> _Exercise_
Look over the lines below. Report each one that includes the string "computer".

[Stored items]
□ □ □

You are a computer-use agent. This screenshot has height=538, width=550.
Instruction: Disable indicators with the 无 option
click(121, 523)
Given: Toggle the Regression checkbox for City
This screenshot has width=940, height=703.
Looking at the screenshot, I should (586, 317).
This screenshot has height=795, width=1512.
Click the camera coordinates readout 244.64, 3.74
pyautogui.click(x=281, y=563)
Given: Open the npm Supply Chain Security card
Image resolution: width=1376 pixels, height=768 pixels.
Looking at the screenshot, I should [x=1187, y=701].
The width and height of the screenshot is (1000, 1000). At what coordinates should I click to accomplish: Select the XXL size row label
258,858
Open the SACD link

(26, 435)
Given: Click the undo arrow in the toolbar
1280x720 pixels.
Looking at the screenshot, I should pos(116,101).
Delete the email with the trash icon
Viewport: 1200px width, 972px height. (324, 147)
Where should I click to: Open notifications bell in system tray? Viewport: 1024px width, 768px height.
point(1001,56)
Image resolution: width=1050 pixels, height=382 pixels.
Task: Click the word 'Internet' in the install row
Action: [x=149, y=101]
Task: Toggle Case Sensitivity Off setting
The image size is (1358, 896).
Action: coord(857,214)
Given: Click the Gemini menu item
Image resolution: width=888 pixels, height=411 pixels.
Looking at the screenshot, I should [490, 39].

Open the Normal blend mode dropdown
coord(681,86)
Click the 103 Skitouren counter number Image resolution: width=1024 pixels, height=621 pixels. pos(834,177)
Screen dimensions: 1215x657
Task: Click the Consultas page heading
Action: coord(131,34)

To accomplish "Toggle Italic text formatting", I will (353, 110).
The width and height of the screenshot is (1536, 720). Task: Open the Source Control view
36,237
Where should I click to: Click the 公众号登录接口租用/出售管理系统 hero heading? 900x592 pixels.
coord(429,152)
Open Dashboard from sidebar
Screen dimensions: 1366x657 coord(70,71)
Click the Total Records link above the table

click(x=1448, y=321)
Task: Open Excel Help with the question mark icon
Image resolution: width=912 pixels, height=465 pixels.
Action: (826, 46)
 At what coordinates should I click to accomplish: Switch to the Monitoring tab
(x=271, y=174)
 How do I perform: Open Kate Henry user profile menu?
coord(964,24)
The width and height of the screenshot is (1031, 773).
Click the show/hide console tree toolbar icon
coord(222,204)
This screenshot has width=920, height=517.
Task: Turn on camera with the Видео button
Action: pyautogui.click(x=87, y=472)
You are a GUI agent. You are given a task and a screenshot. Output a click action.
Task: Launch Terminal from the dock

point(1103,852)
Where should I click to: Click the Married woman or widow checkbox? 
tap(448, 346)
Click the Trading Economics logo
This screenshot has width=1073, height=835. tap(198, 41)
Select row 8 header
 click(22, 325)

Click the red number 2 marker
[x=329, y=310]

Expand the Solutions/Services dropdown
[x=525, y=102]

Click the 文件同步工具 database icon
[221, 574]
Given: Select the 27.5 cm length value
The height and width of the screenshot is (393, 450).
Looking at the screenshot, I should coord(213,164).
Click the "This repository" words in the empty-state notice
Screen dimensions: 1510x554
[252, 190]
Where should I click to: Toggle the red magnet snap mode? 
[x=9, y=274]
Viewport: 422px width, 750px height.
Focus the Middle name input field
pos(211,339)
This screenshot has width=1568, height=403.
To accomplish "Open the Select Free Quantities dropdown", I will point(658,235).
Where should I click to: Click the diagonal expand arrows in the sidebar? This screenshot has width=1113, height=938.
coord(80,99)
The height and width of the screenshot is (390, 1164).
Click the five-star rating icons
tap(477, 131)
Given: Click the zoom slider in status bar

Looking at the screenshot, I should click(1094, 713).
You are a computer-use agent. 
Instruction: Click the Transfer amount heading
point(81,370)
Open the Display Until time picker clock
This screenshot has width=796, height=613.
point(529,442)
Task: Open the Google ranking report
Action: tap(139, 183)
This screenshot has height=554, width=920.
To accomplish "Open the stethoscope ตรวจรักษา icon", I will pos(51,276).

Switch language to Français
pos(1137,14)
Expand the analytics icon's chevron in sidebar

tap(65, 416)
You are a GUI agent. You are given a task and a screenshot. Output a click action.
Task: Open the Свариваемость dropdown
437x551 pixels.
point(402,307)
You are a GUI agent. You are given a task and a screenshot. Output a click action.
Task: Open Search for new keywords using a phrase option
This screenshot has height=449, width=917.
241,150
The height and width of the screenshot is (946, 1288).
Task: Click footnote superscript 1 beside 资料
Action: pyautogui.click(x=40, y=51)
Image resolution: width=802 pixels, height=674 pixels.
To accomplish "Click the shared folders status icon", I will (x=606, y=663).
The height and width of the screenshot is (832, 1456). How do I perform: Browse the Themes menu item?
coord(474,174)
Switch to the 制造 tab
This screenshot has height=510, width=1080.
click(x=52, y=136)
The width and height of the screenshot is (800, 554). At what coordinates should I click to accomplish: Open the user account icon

□ □ □

> _Task solution_
You are a computer-use agent. This screenshot has height=538, width=550.
You are a computer-use agent. 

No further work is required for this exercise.